The morning wore on as we dozed and watched the scenery unfold in turns. Often we were caught in a line behind lorries and tankers as they made the laborious climb, gears crunching. There is only one road and everything travelling between Vientiane and Luang Prebang has to use it. Overtaking is a dangerous business. A sheer limestone wall on one side and a sheer drop on the other.
We eventually stopped for an early lunch at a restaurant near a community at the top of a particularly arduous ascent. We had seen the red roof of the restaurant in the distance for some time. We were so lucky that it was a glorious day. We were surrounded by mountains and green hills. Even the loo had a view!
The scene from the top was quite breathtaking!
It got better of course with us in it!
We set off again. Although there were still some ‘up’s’, we were in reality beginning our long descent into Luang Prebang. And it was to be a long one. A very long one. After travelling for about half an hour, we came to a road closed sign and lots of big diggers in our path. They were repairing a land slip that had occurred during the big rains. Best estimate of the time before we could pass was an hour and a half. In the event it was nearer two.

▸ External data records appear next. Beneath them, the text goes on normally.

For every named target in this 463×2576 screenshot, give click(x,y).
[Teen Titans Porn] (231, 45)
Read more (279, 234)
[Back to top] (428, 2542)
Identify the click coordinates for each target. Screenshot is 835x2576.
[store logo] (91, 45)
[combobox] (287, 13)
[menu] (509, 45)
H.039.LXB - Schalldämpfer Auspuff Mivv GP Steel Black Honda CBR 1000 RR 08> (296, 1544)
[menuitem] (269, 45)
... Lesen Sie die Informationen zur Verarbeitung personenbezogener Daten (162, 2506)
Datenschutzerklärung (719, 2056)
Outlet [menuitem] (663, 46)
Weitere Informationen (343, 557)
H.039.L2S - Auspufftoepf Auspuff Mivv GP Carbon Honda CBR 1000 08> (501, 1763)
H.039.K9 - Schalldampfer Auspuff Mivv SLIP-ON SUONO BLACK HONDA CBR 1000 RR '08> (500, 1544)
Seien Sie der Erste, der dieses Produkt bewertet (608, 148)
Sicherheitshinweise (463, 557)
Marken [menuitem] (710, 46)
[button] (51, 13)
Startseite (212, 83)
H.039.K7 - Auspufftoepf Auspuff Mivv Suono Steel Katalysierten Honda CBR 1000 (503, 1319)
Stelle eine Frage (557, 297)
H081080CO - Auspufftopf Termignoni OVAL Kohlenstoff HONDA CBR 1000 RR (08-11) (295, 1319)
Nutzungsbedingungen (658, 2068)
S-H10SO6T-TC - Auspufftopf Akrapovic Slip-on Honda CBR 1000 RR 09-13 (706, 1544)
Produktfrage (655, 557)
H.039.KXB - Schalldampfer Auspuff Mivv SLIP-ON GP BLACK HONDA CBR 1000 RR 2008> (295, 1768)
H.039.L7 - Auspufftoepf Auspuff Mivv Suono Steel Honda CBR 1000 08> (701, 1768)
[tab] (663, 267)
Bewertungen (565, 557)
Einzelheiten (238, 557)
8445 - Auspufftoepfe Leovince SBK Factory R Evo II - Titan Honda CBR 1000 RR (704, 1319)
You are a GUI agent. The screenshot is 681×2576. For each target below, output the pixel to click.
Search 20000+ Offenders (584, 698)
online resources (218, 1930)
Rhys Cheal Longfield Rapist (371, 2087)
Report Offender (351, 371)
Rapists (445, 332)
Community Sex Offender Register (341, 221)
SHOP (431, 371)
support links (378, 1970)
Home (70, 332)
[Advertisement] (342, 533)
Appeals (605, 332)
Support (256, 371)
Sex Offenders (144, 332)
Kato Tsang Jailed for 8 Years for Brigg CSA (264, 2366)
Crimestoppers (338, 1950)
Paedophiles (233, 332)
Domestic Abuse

There was nothing for it but to wait. There was a small village a few hundred yards back, so we wandered back up the road to see what we could see. The village was a small ribbon community, rehoused from the top of the mountain to bring the people nearer to the facilities available in the area – there was a school, a tap and access to medical help. I always wonder at the element of choice in these moves. I fear there was none. There were very few people about. Despite the steepness of the terrain, the people Farm these remote locations and everyone was out working. Unbelievably hard work it must be too. Apparently peanuts are a major crop and there were some drying….
That is a very small pig walking through them!
We also saw tobacco drying on the top of a healthy looking wood store
The housing was a mix of breeze block buildings and bamboo and straw. The outlook was amazing.
It was all very photogenic, but I fear it is a hard life.
A banana flower
Aubergine drying for seed……
……. the herb garden
This was clinging to the side of the road!
After our sightseeing interlude, we wandered back to the bus, which had been joined by a long line of frustrated travellers, all approaching the hold up in their own way.
Eventually we set off again, this time in a caravan of vehicles. One or two death defying overtaking later and we were bowling along again.
Our final stop of the day was at a Hmong village, obviously used to foreign visitors. The children soon gathered, but no one begs and all are willing to be photographed. Some older girls were working on their needlework. This is a key issue in their marriage process. Apparently you start the needlework very young and it seems girls are chosen to be wives not only on their looks but also for their prowess with the needle. I would have been single for an even longer time had this been a prerequisite in England methinks!!!
Then there were the children……..
Most were very happy to have their photo taken, particularly if you showed them their picture afterwards!
Others were a bit shy……
One was having a haircut…..
The street where they lived……
The view from the village.
We got back on the bus to continue our journey.
We just managed a post sunset shot en route –
And then it was all steam ahead for Luang Prubang which we reached around 7.00. pm. Our hotel is a little way outside of the city centre, so it was a bowl of soup in the hotel and then bed after a bit of recovery time. We start a city tour at 9.00 am. tomorrow. This tour is not for the faint hearts!!
2 thoughts on “Friday, 30th November”
Another wonderful day exploring Pauline. I’m really enjoying this holiday by proxy.
A fascinating read Pauline. Thanks. Sounds like a wonderful trip.